Russia's premier developer of manned spacecraft, Energia, plans to create a spacecraft to send cosmonauts to the moon and back, the Interfax news agency reported on Wednesday, citing a senior company official.
"The main task of the new spaceship is to deliver its crew into a high orbit around the moon, and then bring them back," Energia's Deputy General Designer, Nikolai Brukhanov, was quoted by Interfax as saying at a conference in Moscow.
If carried through to completion, the new spacecraft will travel farther than any manned spacecraft ever designed by the Russian space industry. Soviet plans to match the United States by landing on the moon in the 1970s were dashed by rocket failure and the program was canceled.
But Brukhanov's description of the new vehicle indicates that it is not capable of landing on the moon, only circling around it.
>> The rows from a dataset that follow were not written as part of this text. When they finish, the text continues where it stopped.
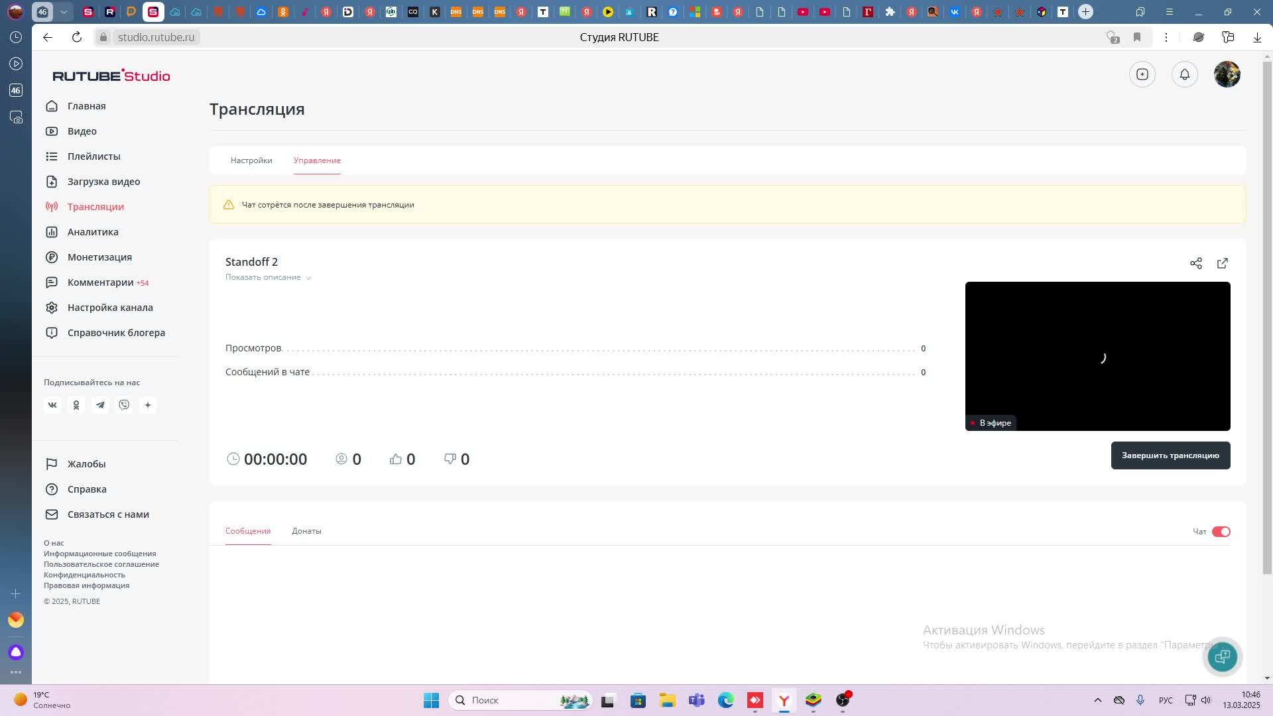
Task: Click the page vertical scrollbar
Action: pos(1267,318)
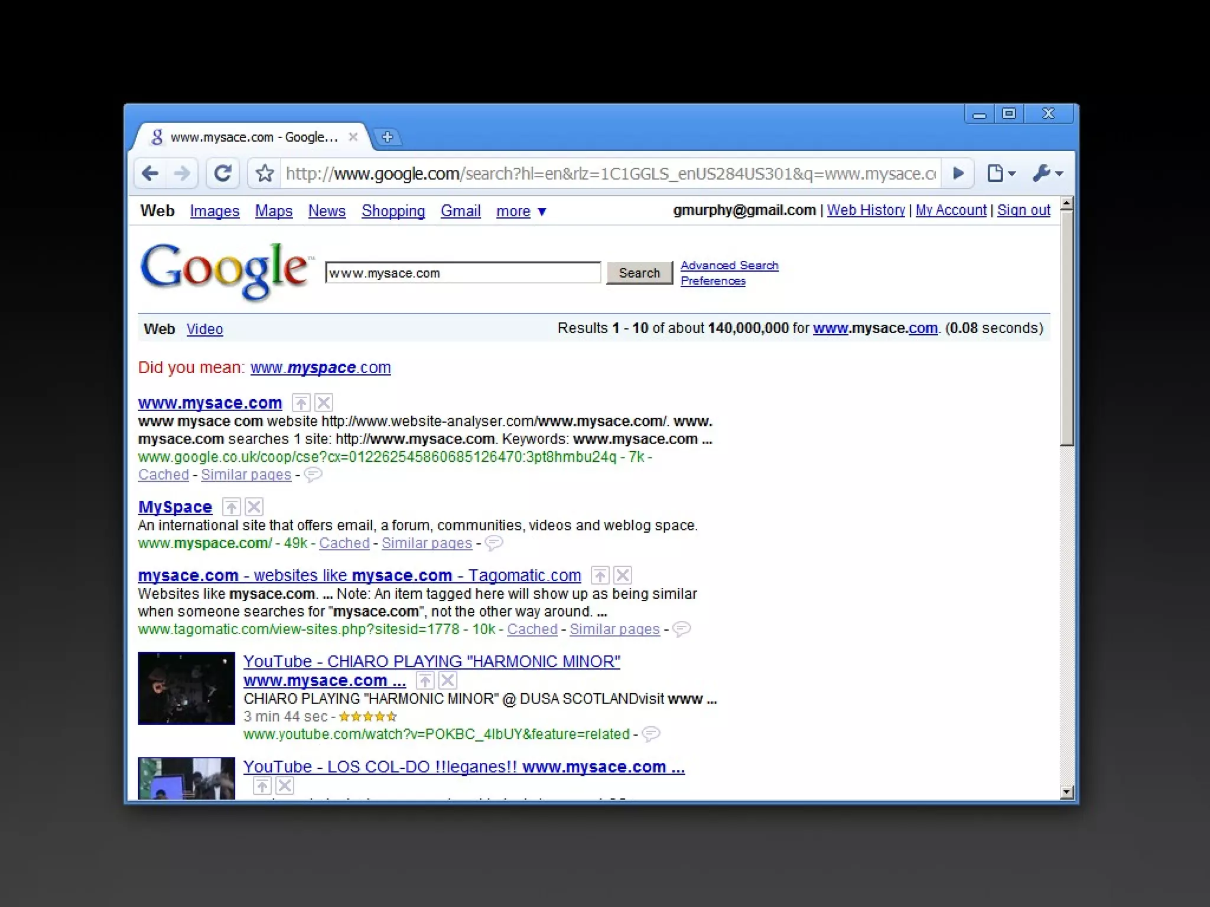The image size is (1210, 907).
Task: Follow the www.myspace.com suggestion link
Action: (x=320, y=368)
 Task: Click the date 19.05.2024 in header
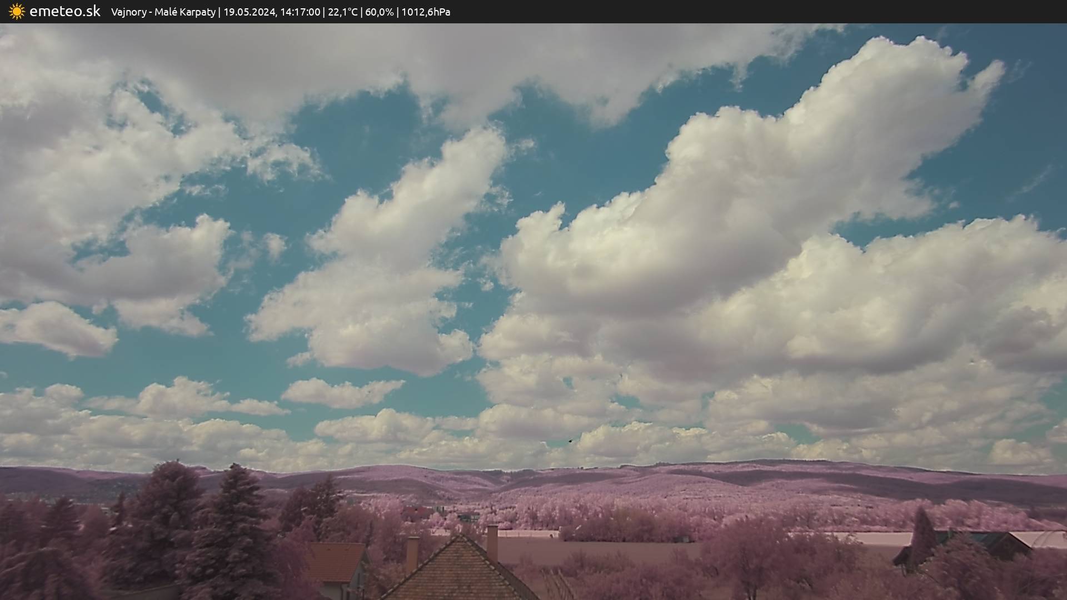[249, 12]
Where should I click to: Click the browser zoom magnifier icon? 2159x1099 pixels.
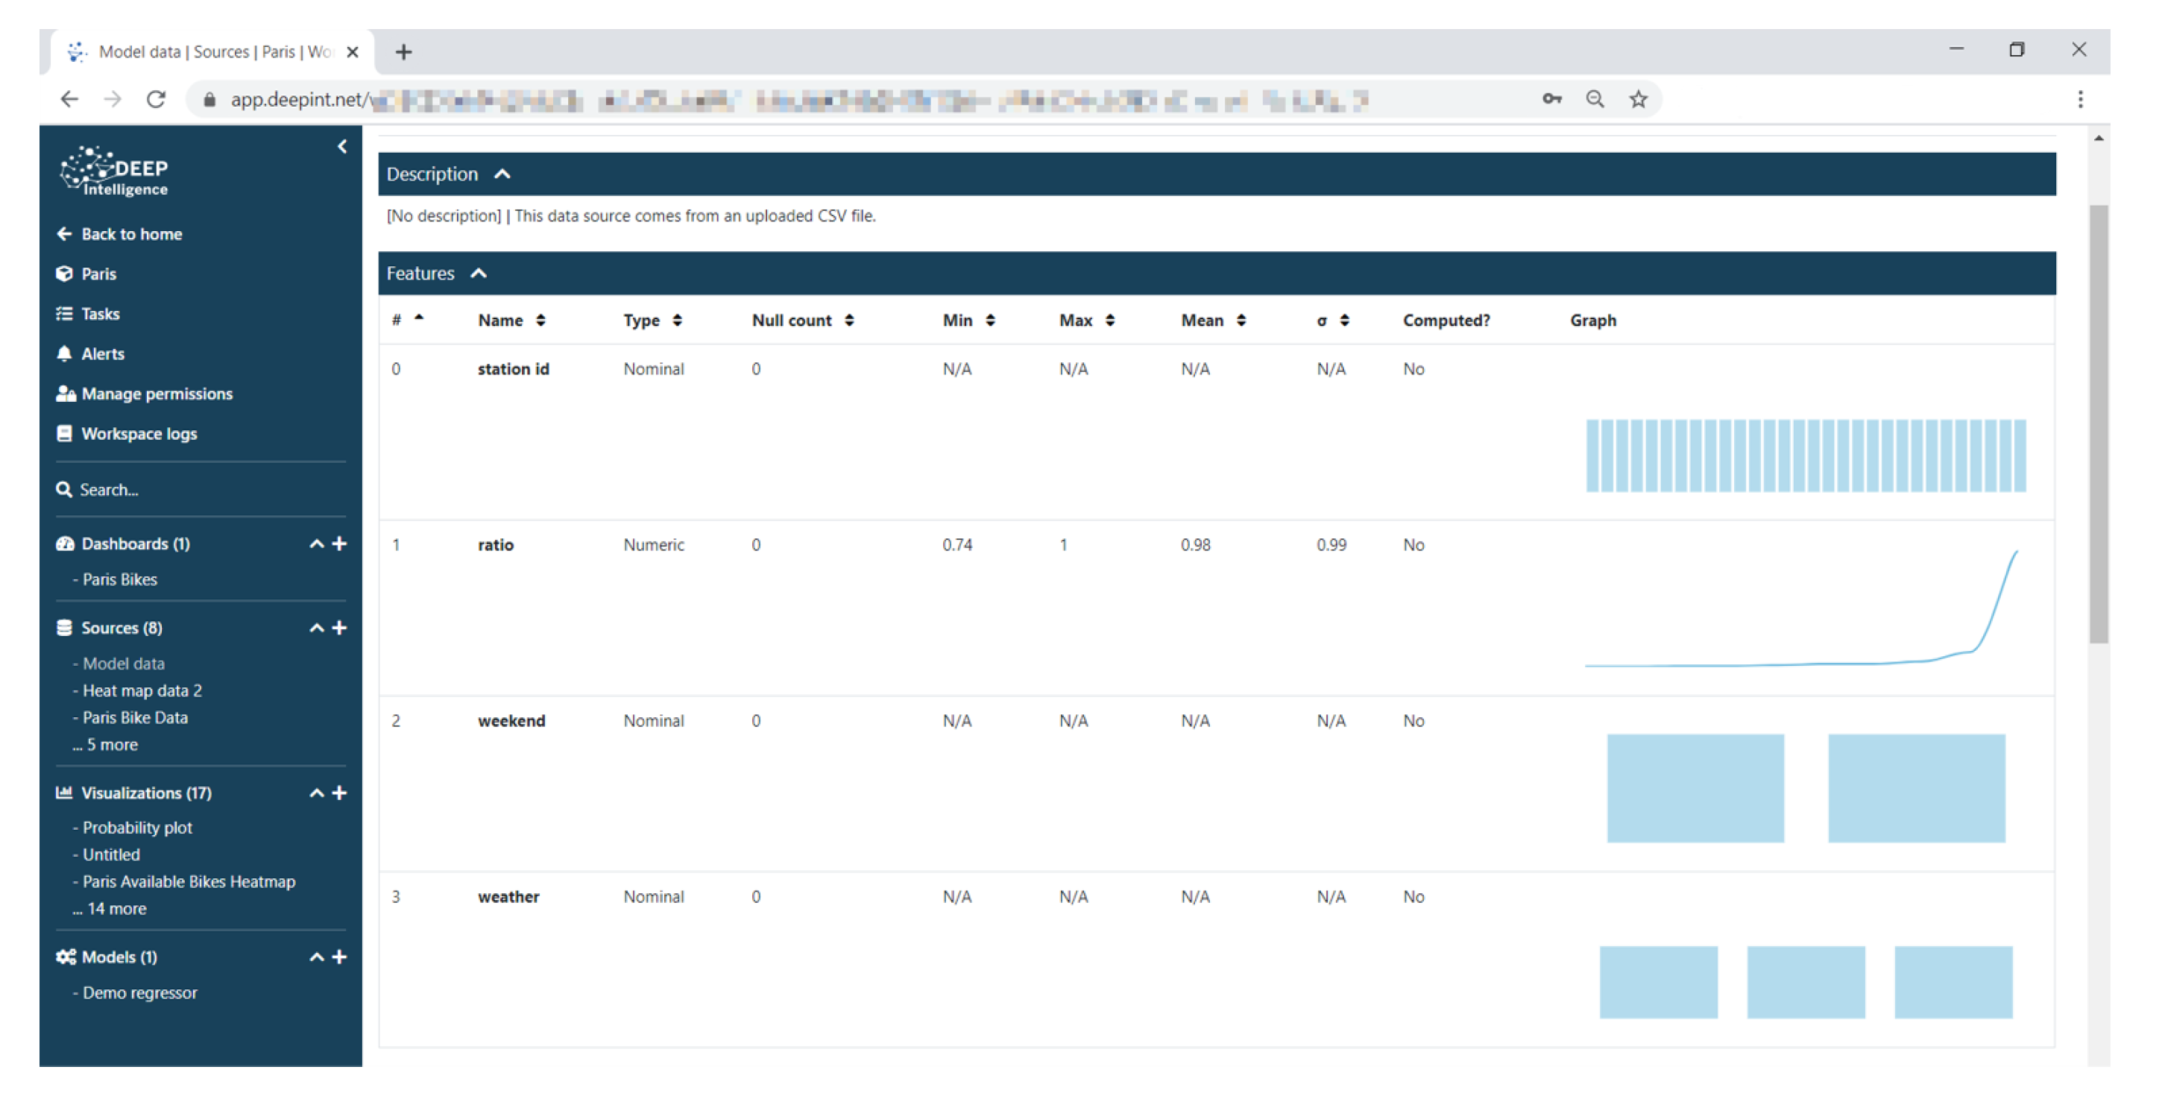[1594, 100]

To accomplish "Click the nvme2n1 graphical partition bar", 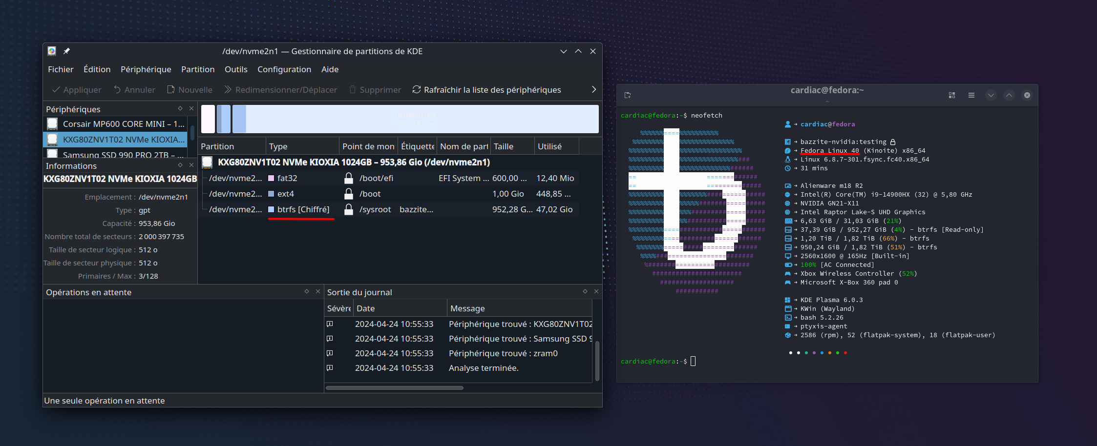I will [x=416, y=119].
To land on the moon, Russia will need to send a special landing vehicle on the trip — and this will add a significant amount of weight.
More weight would a bigger rocket to launch it all at once, and Russia does not currently have a rocket that can lift more than 30 tons.
Brukhanov did not discount that Russia might use a multiple launch strategy — in which a moon lander would be launched separately and linked up to a moon vehicle once already in space.
NASA's Saturn V rocket, the behemoth that took U.S. astronauts to the moon in the late 1960s and early 1970s, had a launch capacity of about 130 tons.